BEGIN
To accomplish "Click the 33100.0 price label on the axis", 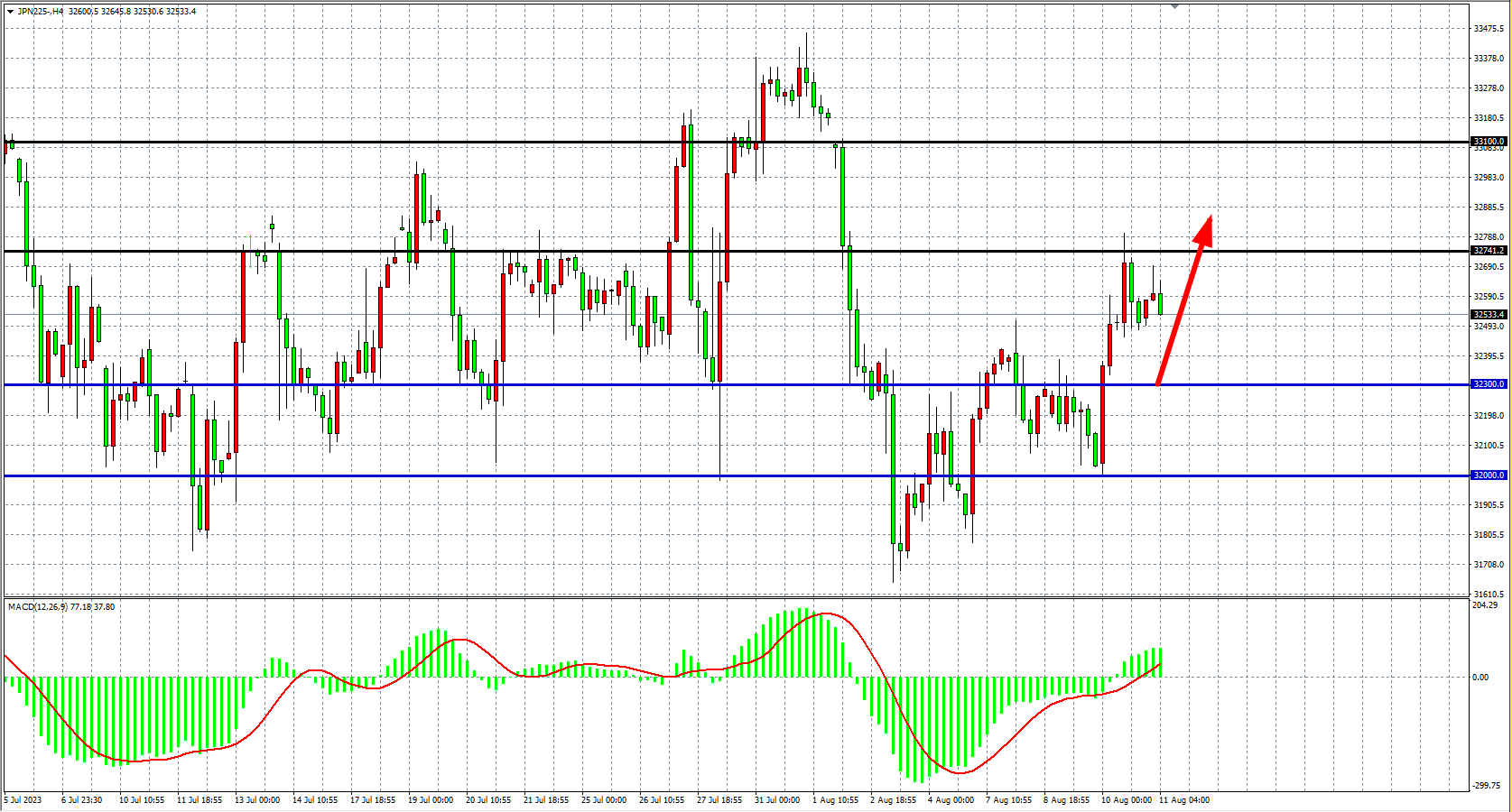I will pyautogui.click(x=1489, y=142).
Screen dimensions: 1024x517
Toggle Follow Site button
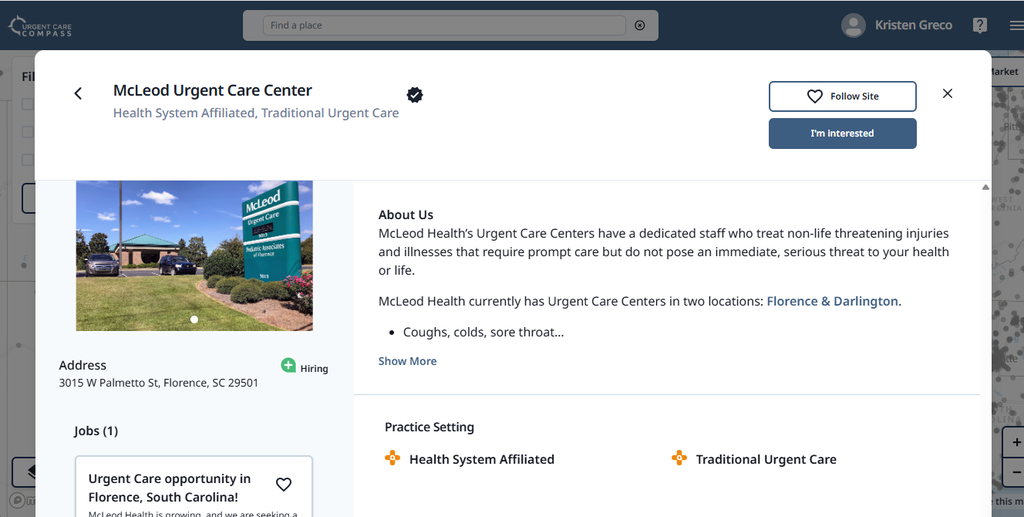coord(842,97)
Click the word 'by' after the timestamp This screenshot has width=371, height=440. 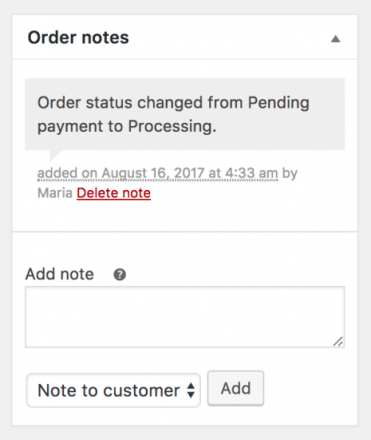coord(290,174)
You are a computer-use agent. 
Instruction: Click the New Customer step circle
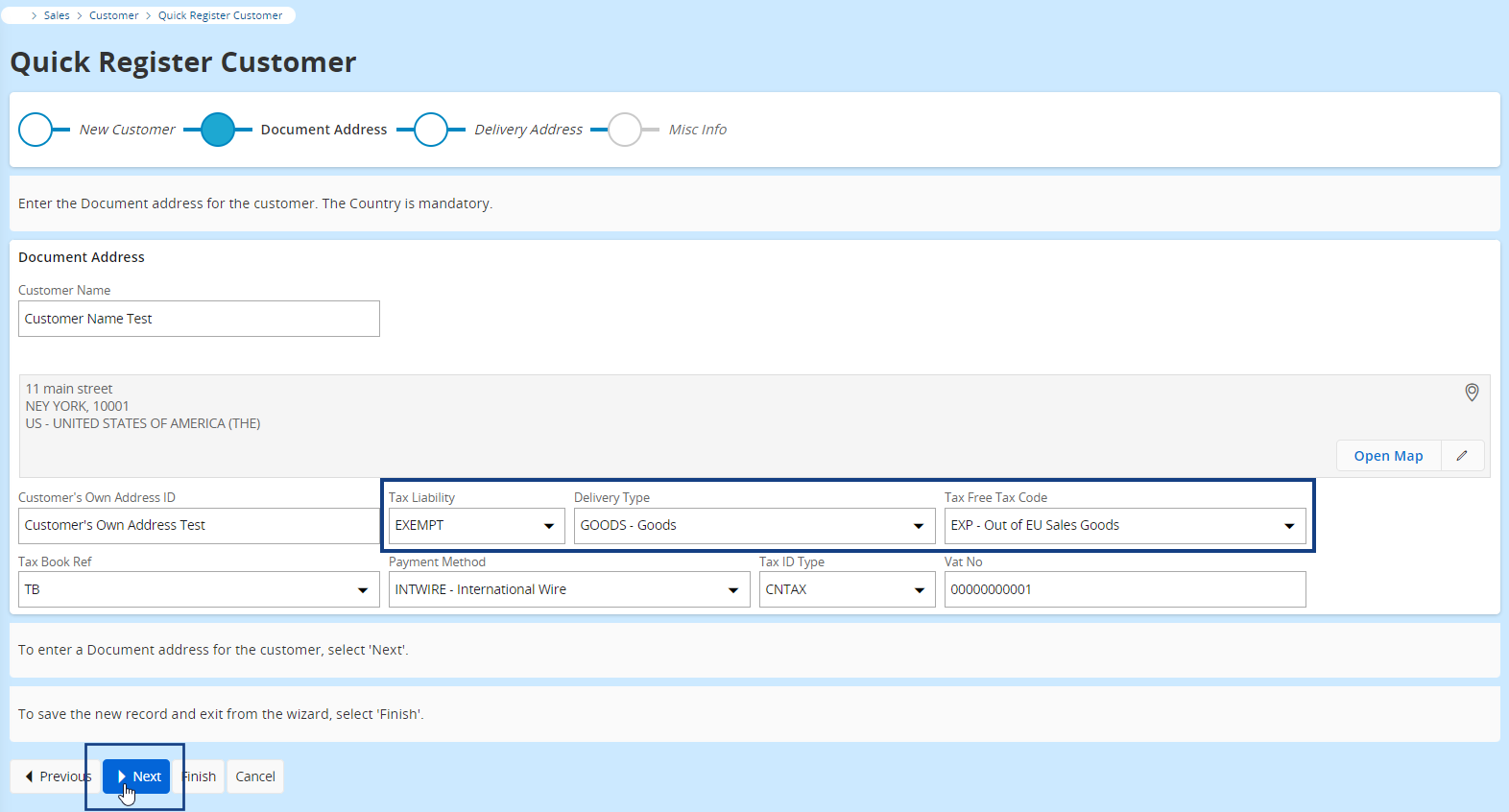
END
### WHAT YOU SHOULD DO
Skip the pictures. Return exactly the lines from the one containing "You are a computer-use agent." through the end of the data above, both included, and nothing besides.

### SOLUTION FOR THIS PROBLEM
You are a computer-use agent. 
Instruction: Click the New Customer step circle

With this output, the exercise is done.